Data protection – your obligations as a practice owner

If you handle and process personal information about individuals, you have a legal obligation under the Data Protection Act 1998 (“the Act”) to protect that information.

The Data Protection Act requires that those who record, use and process personal information must be open about how that information is used and must also follow the eight principles of “good information handling”, which govern how data can be used.  These apply to all private practices.

The definition of “processing” is very wide and will essentially catch almost everything that is done with personal information which exists, whether in paper or electronic format.  It can mean obtaining, recording or holding the data.

The “information” regarded as personal data is that relating to any living individual who can be identified from that information.  This will be significant for a private practice or consultant as they will hold personal information on both their patients and employees.  The individuals concerned are known as “data subjects”.

A private practice owner or consultant will be the “data controller” within the meaning of the Act, and will be responsible for implementing the requirements arising under it.  These include the requirements to process data fairly and lawfully, informing data subjects how their information will be used and ensuring that their information is not used in any manner not compatible with this.  The data controller is also responsible for allowing data subjects access to the information held about them.  In addition, the Act imposes other responsibilities to ensure that the data collected is adequate, accurate and up to date and is kept securely.

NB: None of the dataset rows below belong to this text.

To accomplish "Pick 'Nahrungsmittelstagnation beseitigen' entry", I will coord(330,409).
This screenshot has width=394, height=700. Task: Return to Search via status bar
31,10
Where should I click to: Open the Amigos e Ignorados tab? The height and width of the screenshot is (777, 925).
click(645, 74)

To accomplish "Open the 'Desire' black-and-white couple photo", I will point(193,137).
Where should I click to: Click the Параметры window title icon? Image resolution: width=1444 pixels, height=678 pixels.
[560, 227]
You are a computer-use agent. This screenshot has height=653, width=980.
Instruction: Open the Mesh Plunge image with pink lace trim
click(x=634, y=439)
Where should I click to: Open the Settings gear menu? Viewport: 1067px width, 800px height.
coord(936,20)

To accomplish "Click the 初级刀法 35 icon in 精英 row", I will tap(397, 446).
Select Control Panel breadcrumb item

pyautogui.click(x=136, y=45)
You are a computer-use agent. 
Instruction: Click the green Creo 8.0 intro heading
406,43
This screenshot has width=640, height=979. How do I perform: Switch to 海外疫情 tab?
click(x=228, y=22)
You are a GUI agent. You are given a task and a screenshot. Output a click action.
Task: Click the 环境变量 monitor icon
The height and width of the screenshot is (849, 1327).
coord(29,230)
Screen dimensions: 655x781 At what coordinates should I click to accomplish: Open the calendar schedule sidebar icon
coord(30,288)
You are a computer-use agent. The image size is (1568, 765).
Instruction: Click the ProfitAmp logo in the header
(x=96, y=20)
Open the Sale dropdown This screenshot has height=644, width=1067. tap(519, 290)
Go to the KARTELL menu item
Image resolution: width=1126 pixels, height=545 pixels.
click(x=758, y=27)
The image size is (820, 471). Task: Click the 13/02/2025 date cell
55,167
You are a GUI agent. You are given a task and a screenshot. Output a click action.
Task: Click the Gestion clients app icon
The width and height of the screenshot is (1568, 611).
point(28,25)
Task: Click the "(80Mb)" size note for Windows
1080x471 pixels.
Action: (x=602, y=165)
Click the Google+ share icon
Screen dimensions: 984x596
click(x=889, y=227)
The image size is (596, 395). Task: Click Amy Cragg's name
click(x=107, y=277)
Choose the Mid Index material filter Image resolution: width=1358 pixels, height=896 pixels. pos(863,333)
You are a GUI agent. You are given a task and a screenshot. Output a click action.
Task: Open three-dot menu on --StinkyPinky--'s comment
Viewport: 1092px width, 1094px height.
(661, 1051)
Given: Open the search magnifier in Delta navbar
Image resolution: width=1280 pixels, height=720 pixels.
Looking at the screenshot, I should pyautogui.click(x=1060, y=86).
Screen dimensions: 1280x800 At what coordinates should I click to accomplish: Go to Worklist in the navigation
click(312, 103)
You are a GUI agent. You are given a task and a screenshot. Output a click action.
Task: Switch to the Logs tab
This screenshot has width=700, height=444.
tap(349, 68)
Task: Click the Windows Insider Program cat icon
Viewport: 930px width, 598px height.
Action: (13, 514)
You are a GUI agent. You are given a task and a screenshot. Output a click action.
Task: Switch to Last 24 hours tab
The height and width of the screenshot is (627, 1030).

When selling a private practice, concern can arise in trying to weigh up the competing demands of compliance with the Act and compliance with other regulations.  A common query amongst practice owners who employ staff, is how they can comply with their obligations under the Transfer of Undertakings (Protection of Employees) Regulations 2006 (“TUPE”) whilst also complying with the provisions of the Act – and in particular keeping information secure and confidential.  However, the Act allows employers to disclose the information as required by law – and the TUPE Regulations make it clear that disclosure is required.  However, when handling such personal information, both the buyer and seller must take care to comply with the Act.  For example, steps should be taken to ensure the information supplied is accurate, up to date and secure.  And a buyer may use the information only for the purposes of TUPE.

The Act also requires data controllers to register with the Information Commissioner’s Office (“ICO”) which is the authority responsible for regulating data protection.  Failure to register is a criminal offence (unless you are exempt from doing so).   When conducting their due diligence of the practice, a Buyer should obtain confirmation from its seller of their registration with the ICO.

A breach of a data controller’s responsibilities under the Act can lead to the imposition of a financial penalty of up to £500,000.  A significant breach of confidence will also be a breach of the obligation to keep personal data secure, and may lead to a penalty substantially higher than civil damages that might be payable to the victim.  The need to keep personal data secure is of prime importance – almost all of the financial penalties imposed to date relate to failures in the arena of data security – and so practices should ensure not only the physical security of paper records but also ensure they have adequate electronic protection, especially in relation to items that would make tempting targets for criminals, such as laptops and other mobile devices.

Compliance with the Act is a priority for every practice owner – so be aware of your obligations, as a breach of them, together with the ICO’s enforcement action for breach, will severely impact the practice’s ability to carry out its day to day business.

The law relating to the protection of personal data will change in May 2018, when the European general Data Protection Directive comes into effect.  This will increase the obligation placed on data controllers including mandatory reporting of some information security breaches and greatly increased penalties for breaches of the data protection principles.

With so much at stake if you get it wrong, it is essential to keep abreast of the various changes afoot and of the way in which they could impact upon your business – so If in doubt, take advice!